Integration between ADQM and Kafka

ClickHouse supports integration with Apache Kafka through a special table engine — Kafka. It allows you to:

  • subscribe to Kafka topics to load streaming data from Kafka to ClickHouse (it is the most common use case) or publish data from ClickHouse to Kafka;

  • create fault-tolerant storage;

  • process streams as they become available.
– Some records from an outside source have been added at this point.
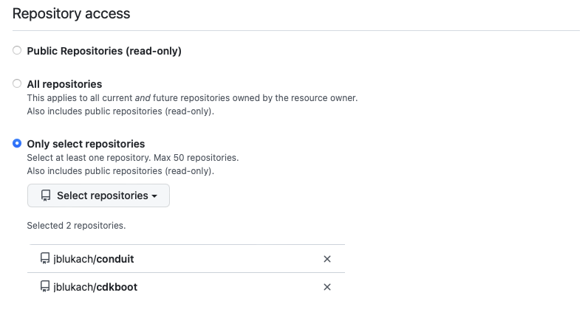The height and width of the screenshot is (315, 588).
Task: Click the "Selected 2 repositories." status text
Action: coord(76,225)

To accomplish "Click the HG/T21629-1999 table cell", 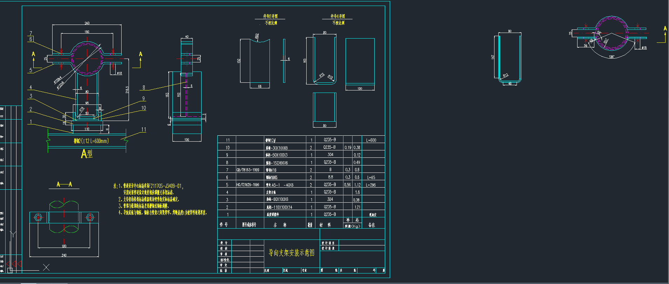I will pos(248,185).
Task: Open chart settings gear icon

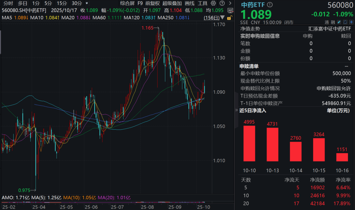Action: click(x=213, y=3)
This article explains how to use the Kafka table engine on the example of ADQM and ADS (Arenadata Streaming) that provides the Kafka service.

Overview

The Kafka table engine allows ClickHouse to read data from a Kafka topic directly and track message streaming, but each message can be retrieved only once from a Kafka-engine table. When data is queried from a Kafka table, it is considered already consumed from the queue. In this case, an offset for a consumer is increased, and data cannot be re-read without resetting these offsets. Thus, it is not recommended to select data from a Kafka table directly (via the SELECT query) — use a materialized view instead. This approach requires you to create the following tables on the ClickHouse side:

  • Table based on the Kafka engine to be a Kafka consumer that reads data flow.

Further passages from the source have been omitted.